TASK OBJECTIVE: Reproduce, exactly as they appear, the line containing "Open the 页面布局 (Page Layout) tab" and every line after it, ending with the last line of the records.

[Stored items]
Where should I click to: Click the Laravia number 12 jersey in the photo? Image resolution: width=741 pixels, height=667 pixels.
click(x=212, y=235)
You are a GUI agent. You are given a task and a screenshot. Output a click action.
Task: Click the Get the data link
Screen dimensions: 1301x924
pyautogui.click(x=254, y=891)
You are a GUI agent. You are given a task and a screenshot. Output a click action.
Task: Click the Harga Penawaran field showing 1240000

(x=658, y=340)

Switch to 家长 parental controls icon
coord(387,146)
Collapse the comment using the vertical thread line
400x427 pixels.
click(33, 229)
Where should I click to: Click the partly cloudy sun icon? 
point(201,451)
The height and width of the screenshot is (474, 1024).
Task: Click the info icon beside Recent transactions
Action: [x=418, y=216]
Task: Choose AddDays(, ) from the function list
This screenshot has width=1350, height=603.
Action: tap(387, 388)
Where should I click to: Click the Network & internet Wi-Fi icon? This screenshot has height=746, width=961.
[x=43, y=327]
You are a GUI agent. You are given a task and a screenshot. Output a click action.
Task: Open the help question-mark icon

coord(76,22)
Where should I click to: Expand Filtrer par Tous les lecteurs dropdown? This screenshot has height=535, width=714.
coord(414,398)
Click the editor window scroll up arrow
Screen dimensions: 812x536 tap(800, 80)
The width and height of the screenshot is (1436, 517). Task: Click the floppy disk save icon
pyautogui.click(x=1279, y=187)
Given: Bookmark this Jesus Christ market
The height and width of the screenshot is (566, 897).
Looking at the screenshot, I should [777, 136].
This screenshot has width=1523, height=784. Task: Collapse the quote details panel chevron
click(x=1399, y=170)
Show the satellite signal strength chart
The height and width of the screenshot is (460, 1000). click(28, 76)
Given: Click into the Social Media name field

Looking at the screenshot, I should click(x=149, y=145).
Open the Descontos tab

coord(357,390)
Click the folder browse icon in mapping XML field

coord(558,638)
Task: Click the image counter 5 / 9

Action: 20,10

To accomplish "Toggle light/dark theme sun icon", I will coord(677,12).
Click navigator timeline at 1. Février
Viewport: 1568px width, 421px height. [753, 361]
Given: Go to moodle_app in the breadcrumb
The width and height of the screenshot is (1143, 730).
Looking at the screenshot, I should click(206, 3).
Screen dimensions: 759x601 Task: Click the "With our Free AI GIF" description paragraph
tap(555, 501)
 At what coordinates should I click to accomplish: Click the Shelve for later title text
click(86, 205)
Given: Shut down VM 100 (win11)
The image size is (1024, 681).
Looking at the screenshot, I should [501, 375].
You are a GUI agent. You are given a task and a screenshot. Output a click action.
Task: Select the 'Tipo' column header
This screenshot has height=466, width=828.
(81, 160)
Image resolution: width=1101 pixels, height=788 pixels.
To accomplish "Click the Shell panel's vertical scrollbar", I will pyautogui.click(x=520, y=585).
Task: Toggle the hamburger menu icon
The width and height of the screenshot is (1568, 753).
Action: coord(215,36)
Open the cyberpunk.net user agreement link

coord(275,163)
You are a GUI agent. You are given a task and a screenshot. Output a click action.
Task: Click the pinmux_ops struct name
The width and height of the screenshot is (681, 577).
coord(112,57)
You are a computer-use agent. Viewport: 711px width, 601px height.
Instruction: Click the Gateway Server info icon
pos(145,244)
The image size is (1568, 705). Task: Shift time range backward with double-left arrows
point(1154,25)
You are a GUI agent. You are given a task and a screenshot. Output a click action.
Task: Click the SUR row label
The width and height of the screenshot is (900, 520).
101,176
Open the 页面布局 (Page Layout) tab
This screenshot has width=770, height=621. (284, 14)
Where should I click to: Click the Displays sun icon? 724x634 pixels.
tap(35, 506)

WORKED SOLUTION:
Open the 页面布局 (Page Layout) tab
This screenshot has width=770, height=621. (284, 14)
Where should I click to: Click the Displays sun icon? 724x634 pixels.
tap(35, 506)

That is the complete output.